Provided material:
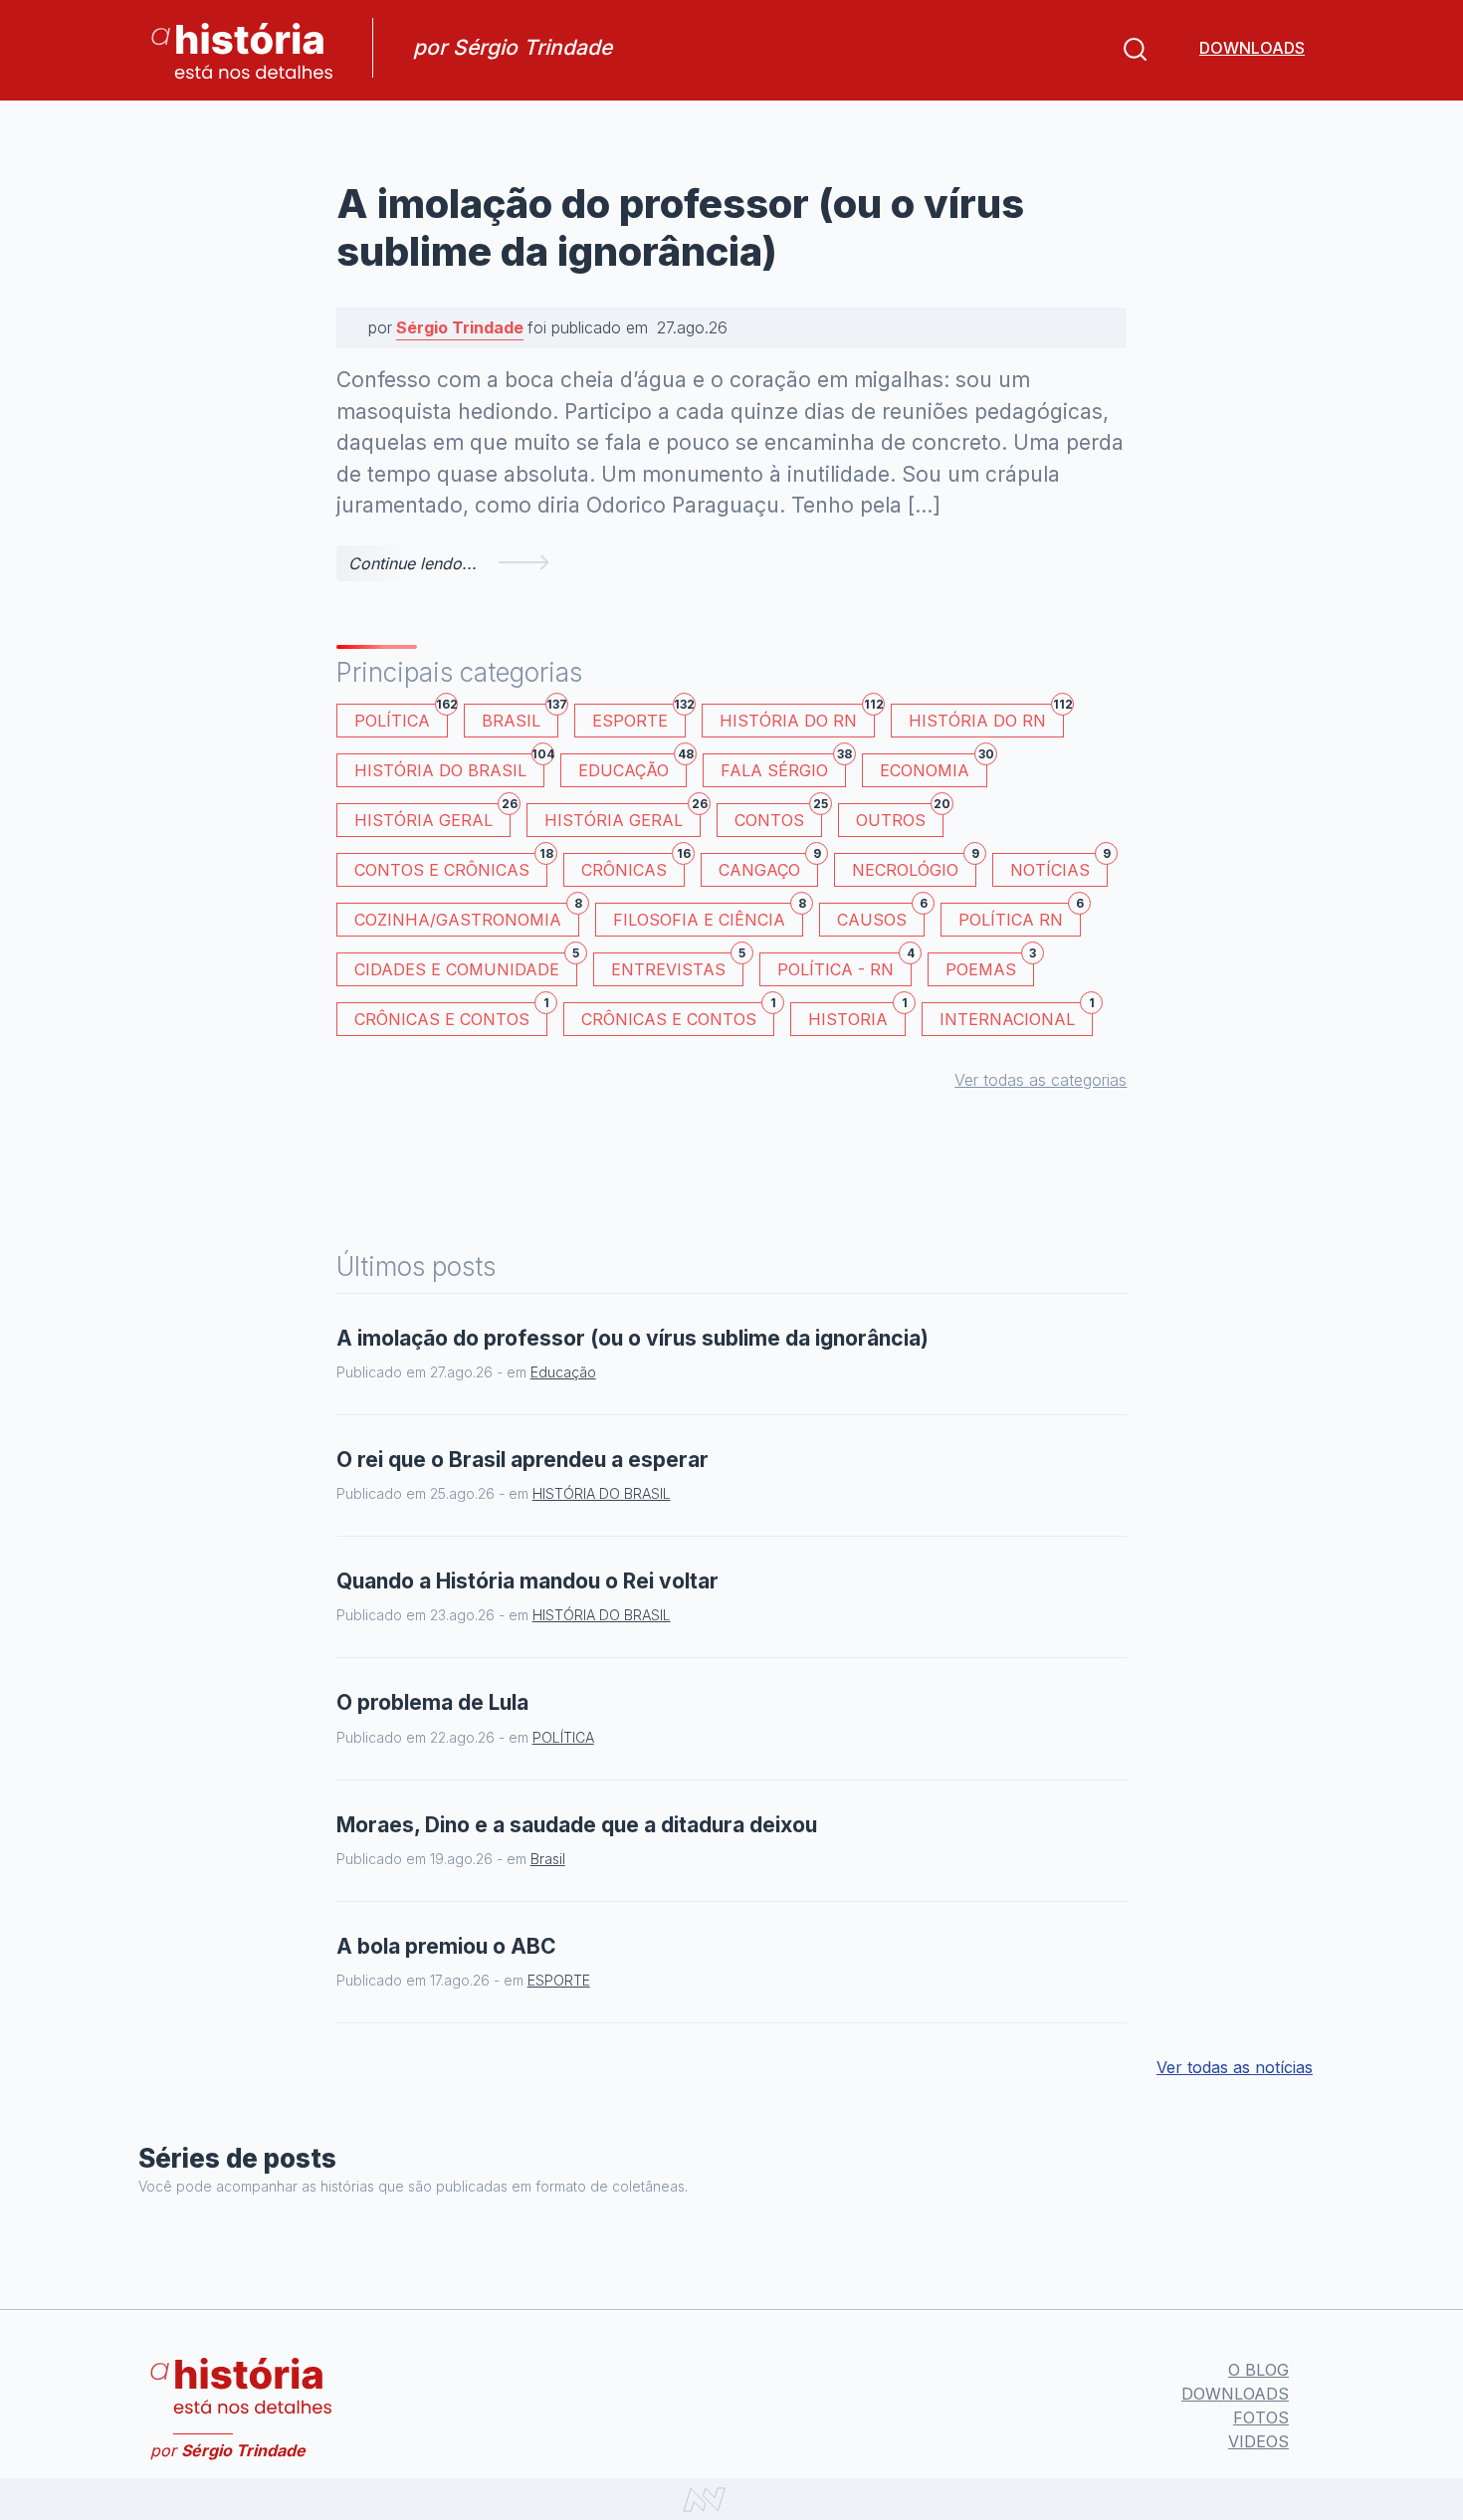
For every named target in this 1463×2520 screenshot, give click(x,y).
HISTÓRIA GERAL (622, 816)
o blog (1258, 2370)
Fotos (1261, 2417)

--

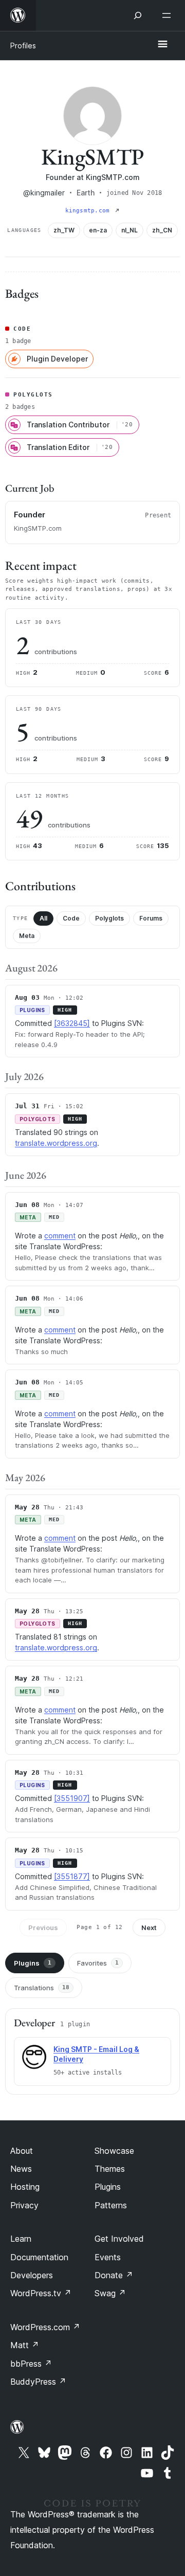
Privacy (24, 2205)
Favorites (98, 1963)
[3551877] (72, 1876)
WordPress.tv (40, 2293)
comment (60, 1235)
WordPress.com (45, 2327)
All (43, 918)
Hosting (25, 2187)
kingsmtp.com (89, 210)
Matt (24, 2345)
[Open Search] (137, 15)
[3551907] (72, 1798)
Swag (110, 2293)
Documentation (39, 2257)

* * *

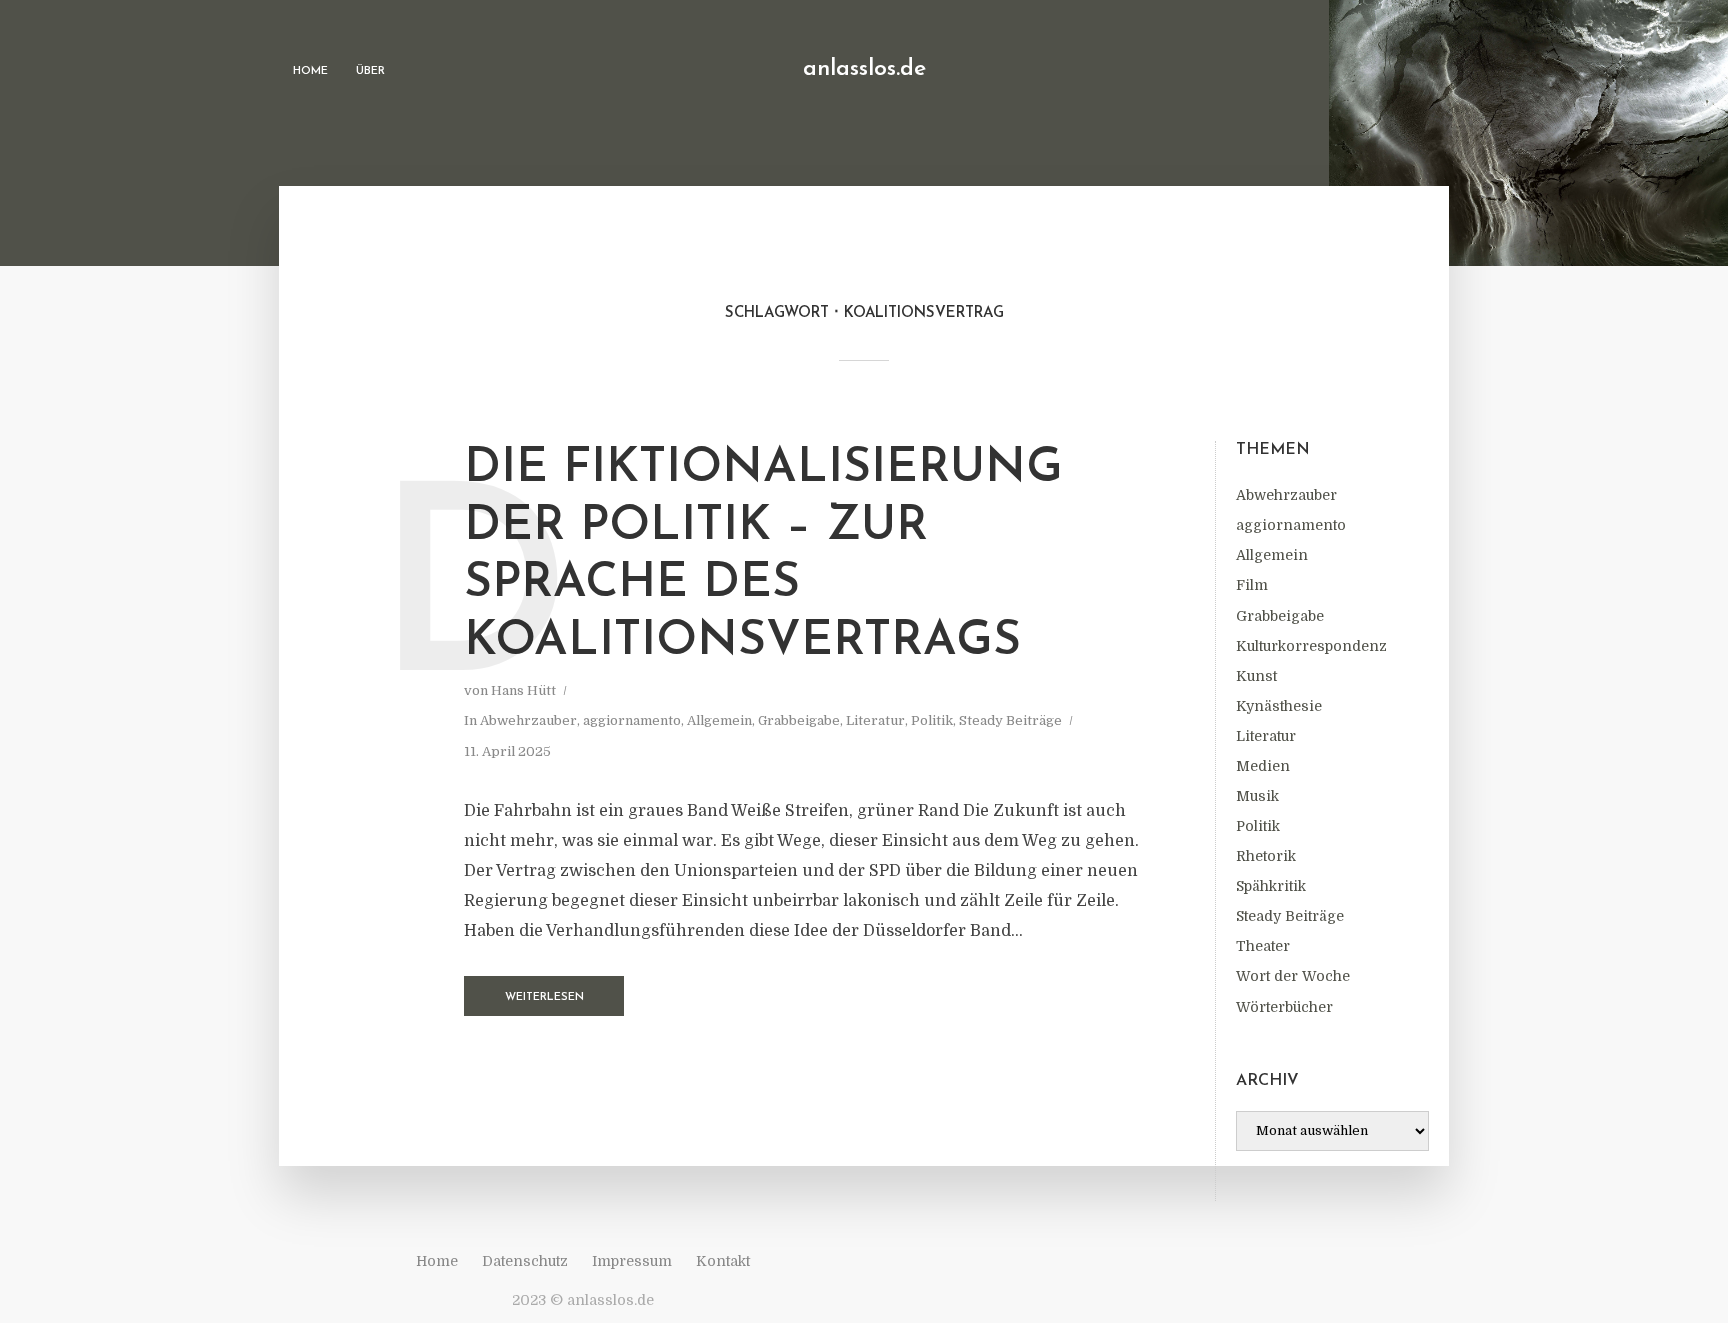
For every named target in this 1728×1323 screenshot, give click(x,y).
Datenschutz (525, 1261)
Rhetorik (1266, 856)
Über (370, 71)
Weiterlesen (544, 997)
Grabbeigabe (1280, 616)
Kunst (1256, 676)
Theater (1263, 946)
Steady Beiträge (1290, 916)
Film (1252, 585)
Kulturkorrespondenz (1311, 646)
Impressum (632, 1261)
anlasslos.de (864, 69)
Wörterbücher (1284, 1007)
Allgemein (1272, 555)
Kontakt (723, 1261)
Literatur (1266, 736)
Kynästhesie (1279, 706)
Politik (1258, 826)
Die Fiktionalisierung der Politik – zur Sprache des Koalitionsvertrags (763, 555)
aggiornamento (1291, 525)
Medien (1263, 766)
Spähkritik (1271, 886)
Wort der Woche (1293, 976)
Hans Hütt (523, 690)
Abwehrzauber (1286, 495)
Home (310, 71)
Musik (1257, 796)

Your objective:
Taking the material above, extract exactly and only the lines from the line with "Hosting (25, 2187)" to the line with "Documentation (39, 2257)", inclusive of both.

Solution to this problem:
Hosting (25, 2187)
kingsmtp.com (89, 210)
Matt (24, 2345)
[Open Search] (137, 15)
[3551907] (72, 1798)
Swag (110, 2293)
Documentation (39, 2257)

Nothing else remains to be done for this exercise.